Matolwandile M. Mtotywa
Abstract
This bibliometric analysis study aims to understand the use of artificial intelligence (AI) in business education. The Scopus and Web of Science databases were the main sources of publication metadata and citation metrics (416 documents). The findings reveal that the research on Al in business education was almost non-existent until 2010, then increased exponentially after 2018. The conceptual structure keywords trend-specific phrases from about 2010 to 2022 were decision support systems, and more recently, ChatGPT and computational linguistics. Themes that exhibited a high level of development that organised the study field were AI in decision support systems and decision-making.
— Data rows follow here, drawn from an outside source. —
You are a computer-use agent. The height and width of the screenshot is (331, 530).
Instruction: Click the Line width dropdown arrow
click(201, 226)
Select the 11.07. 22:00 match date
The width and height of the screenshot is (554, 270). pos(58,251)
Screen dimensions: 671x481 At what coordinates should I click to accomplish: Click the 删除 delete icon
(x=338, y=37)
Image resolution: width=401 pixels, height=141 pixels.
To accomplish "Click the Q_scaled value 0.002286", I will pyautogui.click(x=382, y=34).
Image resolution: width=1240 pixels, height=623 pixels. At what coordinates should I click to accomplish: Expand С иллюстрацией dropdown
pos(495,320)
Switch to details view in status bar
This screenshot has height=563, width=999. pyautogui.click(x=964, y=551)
Others included linkage of AI to other transformative technologies, humans (human-technology interaction), student, teaching, and e-learning, and then artificial intelligence, learning, systems, and deep learning which cut both the motor and basic themes. Additionally, analyses of intellectual structure and social structure maps show low levels of scientific collaboration and relationships between researchers, institutions, and countries. This research contributes to shaping the future agenda, which includes integrative thinking to resolve the dilemma of AI in business education. It also contributes to understanding the need for ethical use and governance and strengthening AI in education with other transformative technologies. Finally, in research that will help develop guidelines to maximise human-computer cognitive efficiency and grounding theories of AI use in business education.